The layout of each floor is procedurally generated, meaning that the game uses random number generation to dictate the layout of floors, walls, trees, pits, water, lava and items. In addition to the floors being populated with just enemy (and some ally!) creatures, the floors are filled with more complex mechanics, including healing and explosive gases, and various traps. Stepping on a pressure plate for one of these traps can easily lead to a character's demise.
Death is also a central part of any roguelike experience, and Brogue nonetheless. As each character's death is permanent, a single playthrough can last anywhere from seconds to hours. The game's procedural generation however ensures that no two playthrough's are alike, resulting in near-endless gameplay. Additionally, no options, classes, races or attributes are chosen at the start of Brogue, rather, one starts with the same attributes and few items at the beginning of each game.
Expectedly, the monster frequency and strength increases as one descends through the dungeon, requiring more advanced gear and play-styles.
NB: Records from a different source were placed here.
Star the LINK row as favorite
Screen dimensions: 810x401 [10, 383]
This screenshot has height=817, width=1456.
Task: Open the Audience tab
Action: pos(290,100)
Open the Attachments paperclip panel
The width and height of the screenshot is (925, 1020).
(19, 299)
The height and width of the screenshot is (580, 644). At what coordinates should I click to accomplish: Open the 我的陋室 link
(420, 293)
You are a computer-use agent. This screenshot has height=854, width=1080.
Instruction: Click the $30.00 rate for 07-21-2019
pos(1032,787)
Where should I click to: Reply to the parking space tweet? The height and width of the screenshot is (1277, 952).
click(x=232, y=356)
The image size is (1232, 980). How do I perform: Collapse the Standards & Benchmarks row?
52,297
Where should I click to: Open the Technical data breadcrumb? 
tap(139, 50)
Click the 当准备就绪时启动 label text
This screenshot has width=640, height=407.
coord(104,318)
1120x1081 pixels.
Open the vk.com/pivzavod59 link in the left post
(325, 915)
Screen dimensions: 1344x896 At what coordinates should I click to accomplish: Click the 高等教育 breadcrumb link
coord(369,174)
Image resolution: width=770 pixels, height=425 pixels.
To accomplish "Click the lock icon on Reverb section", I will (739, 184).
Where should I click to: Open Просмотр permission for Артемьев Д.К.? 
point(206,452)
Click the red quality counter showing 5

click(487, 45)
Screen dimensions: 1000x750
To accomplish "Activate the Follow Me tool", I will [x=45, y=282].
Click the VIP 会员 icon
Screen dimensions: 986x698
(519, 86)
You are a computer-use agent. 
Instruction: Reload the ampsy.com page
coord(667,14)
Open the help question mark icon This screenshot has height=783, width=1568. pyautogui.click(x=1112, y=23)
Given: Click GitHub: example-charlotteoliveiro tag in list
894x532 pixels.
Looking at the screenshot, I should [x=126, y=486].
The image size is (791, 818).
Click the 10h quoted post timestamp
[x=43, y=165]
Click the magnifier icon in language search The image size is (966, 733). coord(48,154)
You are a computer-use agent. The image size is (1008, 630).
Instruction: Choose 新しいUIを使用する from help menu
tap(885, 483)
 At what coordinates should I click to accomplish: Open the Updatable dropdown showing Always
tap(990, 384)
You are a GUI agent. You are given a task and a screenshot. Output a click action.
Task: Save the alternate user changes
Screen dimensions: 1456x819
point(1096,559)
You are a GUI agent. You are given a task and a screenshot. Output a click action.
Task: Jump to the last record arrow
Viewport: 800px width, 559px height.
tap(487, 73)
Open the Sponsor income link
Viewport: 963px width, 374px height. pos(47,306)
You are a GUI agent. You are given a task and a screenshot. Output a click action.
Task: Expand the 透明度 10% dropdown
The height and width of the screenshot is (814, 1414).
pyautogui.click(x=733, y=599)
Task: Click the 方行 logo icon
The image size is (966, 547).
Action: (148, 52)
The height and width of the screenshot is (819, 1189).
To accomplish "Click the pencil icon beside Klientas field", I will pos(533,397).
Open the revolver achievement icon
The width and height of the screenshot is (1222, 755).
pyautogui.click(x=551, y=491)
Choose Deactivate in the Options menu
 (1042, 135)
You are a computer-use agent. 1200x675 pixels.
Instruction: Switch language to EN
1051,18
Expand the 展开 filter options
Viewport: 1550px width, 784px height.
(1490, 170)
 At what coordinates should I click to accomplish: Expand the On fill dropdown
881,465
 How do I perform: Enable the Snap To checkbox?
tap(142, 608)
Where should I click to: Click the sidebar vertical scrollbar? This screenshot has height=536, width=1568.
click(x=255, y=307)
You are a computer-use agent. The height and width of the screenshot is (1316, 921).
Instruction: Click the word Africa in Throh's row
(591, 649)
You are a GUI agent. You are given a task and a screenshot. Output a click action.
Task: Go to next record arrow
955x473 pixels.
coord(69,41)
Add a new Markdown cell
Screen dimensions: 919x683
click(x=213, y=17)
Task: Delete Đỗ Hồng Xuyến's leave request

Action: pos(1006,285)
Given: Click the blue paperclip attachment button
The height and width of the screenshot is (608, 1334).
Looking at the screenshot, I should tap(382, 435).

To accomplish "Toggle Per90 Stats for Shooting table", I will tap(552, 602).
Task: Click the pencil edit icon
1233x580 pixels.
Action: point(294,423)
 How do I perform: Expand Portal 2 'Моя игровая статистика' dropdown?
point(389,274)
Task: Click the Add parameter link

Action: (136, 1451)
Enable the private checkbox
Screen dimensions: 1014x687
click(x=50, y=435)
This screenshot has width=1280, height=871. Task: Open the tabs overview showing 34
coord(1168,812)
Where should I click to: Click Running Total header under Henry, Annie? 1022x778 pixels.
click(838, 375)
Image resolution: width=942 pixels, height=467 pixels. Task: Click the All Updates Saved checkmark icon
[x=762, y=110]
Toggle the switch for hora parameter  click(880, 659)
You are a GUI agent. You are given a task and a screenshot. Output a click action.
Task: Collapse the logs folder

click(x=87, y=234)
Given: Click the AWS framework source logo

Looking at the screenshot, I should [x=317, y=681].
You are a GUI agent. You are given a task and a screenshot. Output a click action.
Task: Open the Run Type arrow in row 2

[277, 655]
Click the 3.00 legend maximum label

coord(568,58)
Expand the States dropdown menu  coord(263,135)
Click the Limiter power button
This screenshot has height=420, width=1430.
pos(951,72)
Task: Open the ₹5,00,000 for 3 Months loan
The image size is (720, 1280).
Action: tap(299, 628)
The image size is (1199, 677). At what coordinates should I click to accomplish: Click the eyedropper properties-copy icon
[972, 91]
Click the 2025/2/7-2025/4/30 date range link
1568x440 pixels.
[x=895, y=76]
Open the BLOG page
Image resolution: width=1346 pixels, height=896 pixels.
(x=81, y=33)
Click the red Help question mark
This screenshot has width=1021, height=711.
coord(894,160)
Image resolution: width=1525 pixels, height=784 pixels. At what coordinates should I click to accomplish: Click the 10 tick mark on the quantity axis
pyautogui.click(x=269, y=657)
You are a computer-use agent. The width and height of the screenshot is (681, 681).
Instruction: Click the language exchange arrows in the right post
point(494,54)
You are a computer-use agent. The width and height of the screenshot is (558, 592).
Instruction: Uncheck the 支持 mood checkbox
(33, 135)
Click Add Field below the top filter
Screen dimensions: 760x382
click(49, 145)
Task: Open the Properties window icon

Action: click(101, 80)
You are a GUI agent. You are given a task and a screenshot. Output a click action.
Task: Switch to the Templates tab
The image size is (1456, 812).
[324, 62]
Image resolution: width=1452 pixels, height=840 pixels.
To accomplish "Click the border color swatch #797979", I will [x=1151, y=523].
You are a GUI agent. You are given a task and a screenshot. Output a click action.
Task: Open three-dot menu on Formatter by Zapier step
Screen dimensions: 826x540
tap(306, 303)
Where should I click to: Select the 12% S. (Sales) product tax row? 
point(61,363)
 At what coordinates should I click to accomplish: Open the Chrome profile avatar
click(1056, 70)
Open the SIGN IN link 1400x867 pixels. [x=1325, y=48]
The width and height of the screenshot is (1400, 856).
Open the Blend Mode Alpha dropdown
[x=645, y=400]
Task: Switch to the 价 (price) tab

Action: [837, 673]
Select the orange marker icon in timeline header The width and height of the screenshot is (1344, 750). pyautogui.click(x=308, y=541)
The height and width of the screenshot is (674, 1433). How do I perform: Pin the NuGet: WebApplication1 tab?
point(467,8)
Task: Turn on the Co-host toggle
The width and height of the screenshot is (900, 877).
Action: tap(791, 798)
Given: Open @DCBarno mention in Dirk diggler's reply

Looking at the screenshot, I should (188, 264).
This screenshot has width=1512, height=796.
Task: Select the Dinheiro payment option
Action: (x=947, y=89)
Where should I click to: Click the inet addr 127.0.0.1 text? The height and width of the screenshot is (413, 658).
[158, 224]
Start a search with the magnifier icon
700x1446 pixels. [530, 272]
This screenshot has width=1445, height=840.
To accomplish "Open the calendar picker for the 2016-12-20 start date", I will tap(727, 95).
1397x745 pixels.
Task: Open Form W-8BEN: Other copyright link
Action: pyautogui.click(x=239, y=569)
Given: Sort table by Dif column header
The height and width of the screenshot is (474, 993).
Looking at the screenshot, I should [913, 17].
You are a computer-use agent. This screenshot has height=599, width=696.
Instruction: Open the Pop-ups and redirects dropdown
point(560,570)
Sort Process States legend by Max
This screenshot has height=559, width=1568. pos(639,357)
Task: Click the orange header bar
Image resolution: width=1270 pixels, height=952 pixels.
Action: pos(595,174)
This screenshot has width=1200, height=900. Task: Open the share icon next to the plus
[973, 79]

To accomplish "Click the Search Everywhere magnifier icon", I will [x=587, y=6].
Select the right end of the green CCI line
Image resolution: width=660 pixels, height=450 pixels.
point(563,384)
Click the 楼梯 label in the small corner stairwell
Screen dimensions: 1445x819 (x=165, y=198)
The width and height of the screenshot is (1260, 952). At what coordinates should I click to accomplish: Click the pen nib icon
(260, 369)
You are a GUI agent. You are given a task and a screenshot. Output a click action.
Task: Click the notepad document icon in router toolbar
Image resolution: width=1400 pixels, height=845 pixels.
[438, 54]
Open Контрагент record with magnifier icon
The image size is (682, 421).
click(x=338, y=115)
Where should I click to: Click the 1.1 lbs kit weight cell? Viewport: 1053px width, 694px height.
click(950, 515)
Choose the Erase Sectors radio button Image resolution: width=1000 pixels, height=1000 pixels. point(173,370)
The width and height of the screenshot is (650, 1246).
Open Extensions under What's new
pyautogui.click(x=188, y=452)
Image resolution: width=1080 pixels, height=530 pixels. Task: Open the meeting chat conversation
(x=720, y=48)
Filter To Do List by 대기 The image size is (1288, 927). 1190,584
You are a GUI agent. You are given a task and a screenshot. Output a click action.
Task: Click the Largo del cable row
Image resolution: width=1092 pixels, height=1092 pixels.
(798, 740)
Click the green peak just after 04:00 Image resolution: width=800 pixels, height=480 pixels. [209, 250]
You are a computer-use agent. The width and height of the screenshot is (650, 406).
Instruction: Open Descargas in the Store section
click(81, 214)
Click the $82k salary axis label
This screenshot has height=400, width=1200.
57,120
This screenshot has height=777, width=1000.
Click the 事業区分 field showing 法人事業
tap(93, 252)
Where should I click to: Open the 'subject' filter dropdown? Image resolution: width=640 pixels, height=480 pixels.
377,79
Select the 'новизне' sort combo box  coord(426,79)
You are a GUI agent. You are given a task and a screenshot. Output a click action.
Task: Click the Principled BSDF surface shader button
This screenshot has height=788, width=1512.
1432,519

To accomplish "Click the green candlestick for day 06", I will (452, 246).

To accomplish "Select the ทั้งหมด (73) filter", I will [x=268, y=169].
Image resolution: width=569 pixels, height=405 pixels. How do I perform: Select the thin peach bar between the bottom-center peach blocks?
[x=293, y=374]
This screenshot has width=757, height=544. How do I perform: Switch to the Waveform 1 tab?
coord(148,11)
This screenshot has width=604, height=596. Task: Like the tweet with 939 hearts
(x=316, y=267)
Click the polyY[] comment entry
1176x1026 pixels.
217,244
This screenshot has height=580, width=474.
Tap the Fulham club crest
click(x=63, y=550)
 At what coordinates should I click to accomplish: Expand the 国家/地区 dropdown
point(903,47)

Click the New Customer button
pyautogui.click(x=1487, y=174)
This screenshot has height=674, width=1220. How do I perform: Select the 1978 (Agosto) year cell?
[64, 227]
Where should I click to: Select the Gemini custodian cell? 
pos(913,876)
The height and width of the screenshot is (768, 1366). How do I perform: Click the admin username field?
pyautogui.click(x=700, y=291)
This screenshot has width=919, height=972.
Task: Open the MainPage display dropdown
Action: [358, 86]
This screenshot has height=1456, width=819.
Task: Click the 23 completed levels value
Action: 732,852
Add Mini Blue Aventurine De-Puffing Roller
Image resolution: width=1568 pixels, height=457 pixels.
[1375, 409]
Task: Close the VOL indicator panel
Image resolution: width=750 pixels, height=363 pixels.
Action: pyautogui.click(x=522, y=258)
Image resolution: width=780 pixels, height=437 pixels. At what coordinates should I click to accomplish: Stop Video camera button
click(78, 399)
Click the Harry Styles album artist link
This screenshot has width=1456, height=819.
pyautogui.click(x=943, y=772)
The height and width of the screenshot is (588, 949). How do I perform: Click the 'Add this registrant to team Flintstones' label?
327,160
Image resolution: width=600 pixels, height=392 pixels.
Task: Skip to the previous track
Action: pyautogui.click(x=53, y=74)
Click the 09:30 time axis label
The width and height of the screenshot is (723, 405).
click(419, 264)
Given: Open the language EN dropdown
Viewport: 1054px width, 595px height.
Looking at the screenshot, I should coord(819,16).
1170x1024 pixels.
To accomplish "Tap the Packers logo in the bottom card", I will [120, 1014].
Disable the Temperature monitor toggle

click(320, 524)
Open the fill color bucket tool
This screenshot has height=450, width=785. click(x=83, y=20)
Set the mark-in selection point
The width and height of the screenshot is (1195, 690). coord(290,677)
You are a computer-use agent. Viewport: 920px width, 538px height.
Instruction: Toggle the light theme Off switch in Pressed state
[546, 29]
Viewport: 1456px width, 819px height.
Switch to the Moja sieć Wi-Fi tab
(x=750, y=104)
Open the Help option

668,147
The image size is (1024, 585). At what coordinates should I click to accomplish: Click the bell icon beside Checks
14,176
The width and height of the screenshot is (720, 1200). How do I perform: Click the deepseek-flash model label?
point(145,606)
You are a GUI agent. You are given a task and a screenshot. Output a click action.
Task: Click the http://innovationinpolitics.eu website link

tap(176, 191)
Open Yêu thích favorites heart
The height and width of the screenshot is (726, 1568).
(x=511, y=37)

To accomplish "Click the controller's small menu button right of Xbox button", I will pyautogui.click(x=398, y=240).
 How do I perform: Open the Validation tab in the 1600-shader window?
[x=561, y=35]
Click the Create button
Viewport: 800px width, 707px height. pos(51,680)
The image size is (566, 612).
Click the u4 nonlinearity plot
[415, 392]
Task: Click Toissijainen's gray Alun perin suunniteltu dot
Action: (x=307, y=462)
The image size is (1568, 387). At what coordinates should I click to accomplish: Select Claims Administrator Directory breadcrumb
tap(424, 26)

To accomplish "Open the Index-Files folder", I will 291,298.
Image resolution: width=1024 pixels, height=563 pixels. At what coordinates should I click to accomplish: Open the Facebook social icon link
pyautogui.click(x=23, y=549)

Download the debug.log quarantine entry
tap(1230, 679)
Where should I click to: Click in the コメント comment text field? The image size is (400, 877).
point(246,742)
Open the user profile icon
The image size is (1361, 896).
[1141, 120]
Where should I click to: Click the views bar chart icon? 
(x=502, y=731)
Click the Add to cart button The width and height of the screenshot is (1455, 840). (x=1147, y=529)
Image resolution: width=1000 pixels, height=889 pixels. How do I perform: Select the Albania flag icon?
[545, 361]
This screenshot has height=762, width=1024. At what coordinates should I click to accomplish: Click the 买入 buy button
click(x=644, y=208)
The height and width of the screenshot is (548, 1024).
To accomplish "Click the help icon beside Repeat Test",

The various items one can find are listed more thoroughly here: weapons, armor, scrolls, potions, staves, wands, charms, rings, keys and most importantly; food and gold pieces.
Gold pieces are found in stacks of 50-200 and are scattered along the dungeon at the same rate of other items. The gold pieces however serve no actual function in the gameplay, they are simply estimates of dungeon progress. This is so that when one dies or ascends (programmed end of game, more about that in a bit), one can record a 'score' consisting of the amount of gold collected.
How one can 'win' the game per se is to reach the 26th depth, where the amulet of Yendor is held. Once one grabs the amulet, the player must race back to the 1st depth while being chased by the guardian, an invulnerable creature, and racing against their stock of food. Food, as mentioned earlier, is of critical importance to the player. Similar to other roguelikes like Nethack and Zangband, the player has a 'nutrition' attribute, which goes down by a small amount each turn. Only by eating food can one restore this. When the player's nutrition counter hits empty, the player sustains massive damage each turn, usually resulting in a quick death if the player cannot find food quickly.
As items are of such large importance to the player, brogue appropriate made a similarly deep item system. The most different concept for players new to roguelike RPG's is the item identification system. For each playthrough, every staff, wand, weapon, piece of armor, potion scroll and ring the player finds is unidentified. A minor amount of items will be identified, if found in vaults - essentially loot chests that one can open by obtaining keys.
While exploring through the dungeon, other than the 'nutrition' level, a player has a few other attributes. A player will have an armor value, based on the armor rating they are wearing, their current strength, and the effective level of the armor. (A player can equip a heavy plate mail, but only once they have quaffed enough strength potions will the mail give them adequate protection). Additionally, the player has a stealth range, outside of which monsters cannot detect them. The player then of course also has a strength attribute, starting at a fixed point, and increased by drinking certain potions.
The stealth mechanic in Brogue works as follows: creatures default states are either wandering, sleeping or guarding. For every turn that a creature is n your stealth range, they have a chance to detect you, resulting in most cases (depending on creature behavior) to change to 'hunting' and begin chasing/attacking the player. Many monsters will have alternative behaviors however. Spellcaster creatures will often flee from the player until a certain range, then begin casting spells, or Monkeys for example can steal an item from a player's inventory, and then proceed to flee.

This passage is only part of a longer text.